ONET is an online resource offering detailed descriptions of occupations across the world of work. The ONET database currently lists 965 separate occupations, each individually described, explaining what every occupation requires in knowledge, skills and abilities.

The OIP+ identifies an individual’s occupational related interests:

  • Artistic – Activities involving creative/artistic skills
  • Practical – Activities involving engineering, machine tools, the use of machinery
  • Scientific – Activities involving the understanding of natural and physical sciences
  • Administrative – Activities involving administration and well established procedures
  • Nurturing – Activities centred on helping and caring for others
  • Logical – Activities involving problem solving and analytical skills
  • Persuasive – Activities involving persuasive skills and interaction with customers
  • Managerial – Activities involving management and the control of others

These interests have been mapped to all 965 occupations that are listed by ONET.  Allowing for far more accurate job suggestions that are based entirely on the individuals specific interests. These suggestions are then refined further to target combinations of peoples highest interests allowing middling interests to still influence the outcome, making the suggestions far more accurate.

The OIP+ report describes each of the individuals highest interests, and then offers occupation suggestions based on all of their interests. These occupation suggestions are then broken down into three ability levels, High ability, Moderate ability, and Low ability.

Each suggestion offered is matched to the individuals interests using the Barratt Coefficient, meaning that only the most relevant occupations are suggested, and ones that have little or no relevance to the individual are ignored.

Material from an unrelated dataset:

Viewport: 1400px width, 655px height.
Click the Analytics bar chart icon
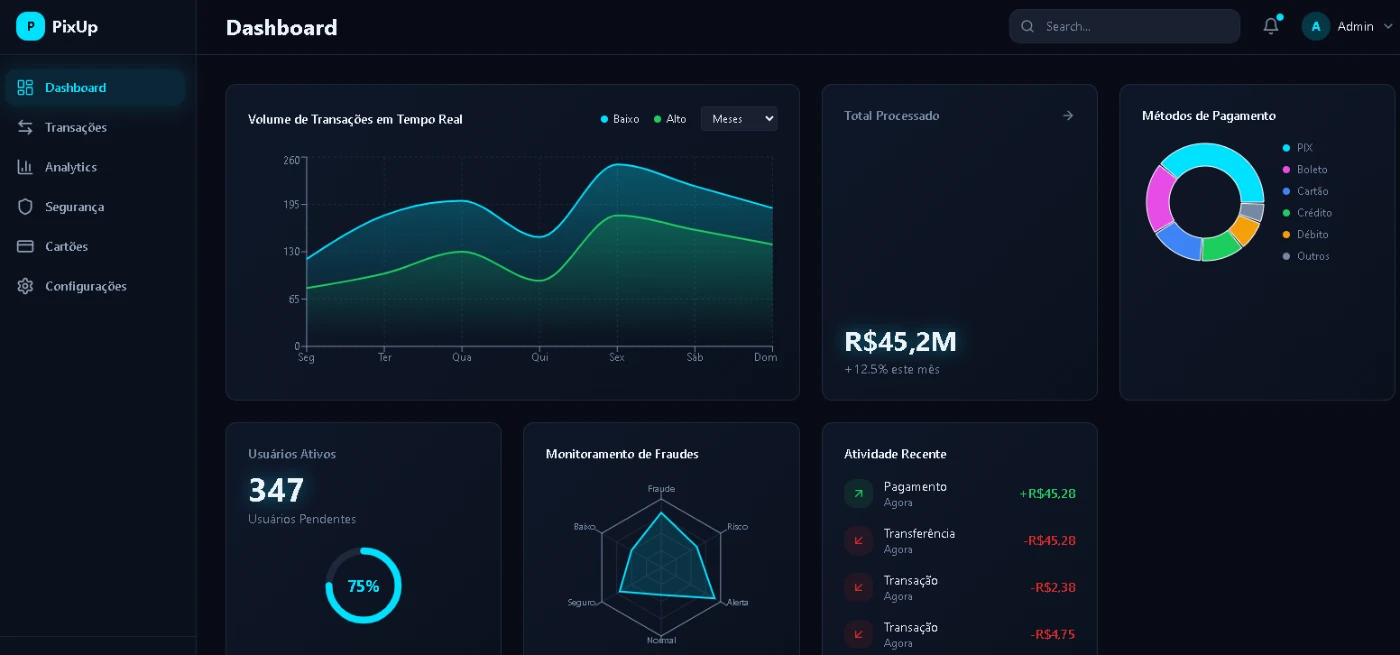[x=26, y=167]
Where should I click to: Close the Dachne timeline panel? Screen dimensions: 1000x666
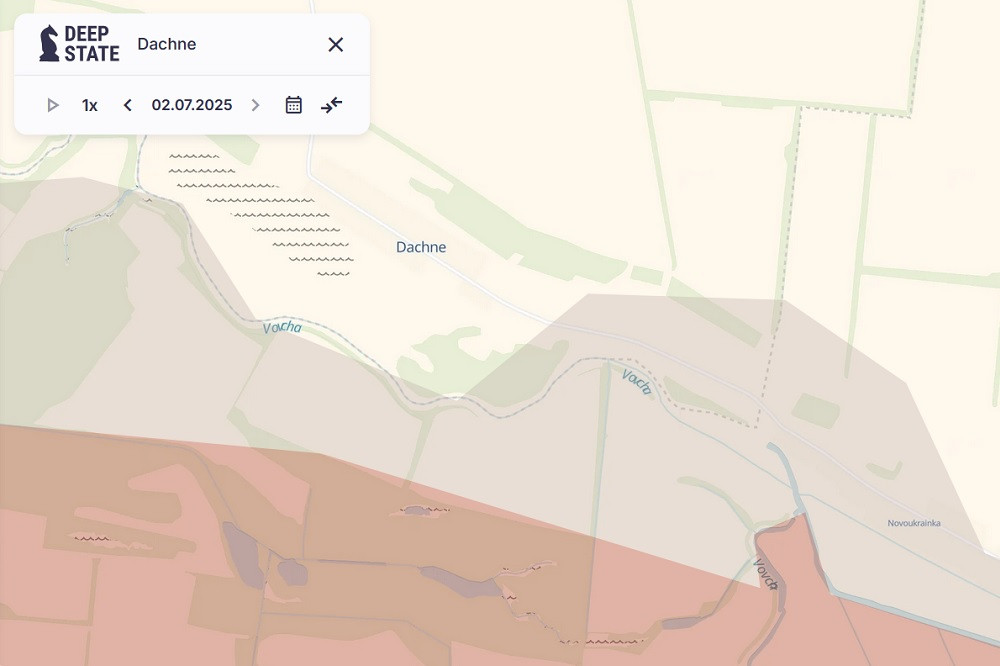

Also, each suggestion includes the ONET SOC code, that when clicked on (ctrl + Click) will link directly to the ONET site for a full description of the specific job. These description explain:

  • the typical tasks involved in this job
  • the skill required for the job
  • the background knowledge that is required
  • the abilities the individual should have for the job
  • the activities they will be expected to perform in the role
  • the expected qualifications the individual will be required to have
  • the typical salary they could earn.

The OIP+ report then goes on to help individuals explore their interests further, providing several exercises for them to complete with the guidance administrator to help them map out their interests and set themselves goals for achieving them.